Still working on transcribing the weekly accounts books for the building of an early 18th century English stately home, and I realise how unaware I have been of the labour, logistics, and scale of the work involved in building before the days of the builders’ merchants.

brick2

 

Look up at that brick facade and remember that each and every brick was dug out of the local clay, put in a mould made by the local carpenter and blacksmith,

                                         brick moulds 3

fired in a kiln built by local labourers,

brick_81

brick_83c

stacked in a clamp, and manhandled up to the masons who fixed in it place with mortar made from lime, the product of a lime kiln that was built on site also, mixed with sand dug from local sandpits.

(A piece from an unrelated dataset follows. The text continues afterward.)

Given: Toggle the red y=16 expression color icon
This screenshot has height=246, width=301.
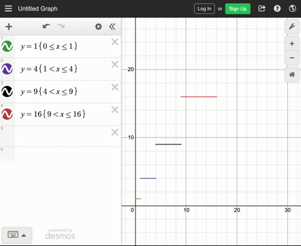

And then think that at every stage from raw material through to the hands of the masons, the bricks were transported, by the thousands, in carts, barrows and by hand.  The accounts tell me that in one week alone 30,000 bricks were needed!  And for each firing of the brick kiln and the lime kiln fuel had to be brought in, whether faggots of wood, made by the thousands in the local woods, or coals, brought in by the ‘chalder’ (a measure varying in quantity from 32 to 40 bushels), cart load after cart load.

I had never given much thought to the fact that buildings were created out of the raw materials of the local area, and that meant digging them up, cutting them down, quarrying for them, and transporting them.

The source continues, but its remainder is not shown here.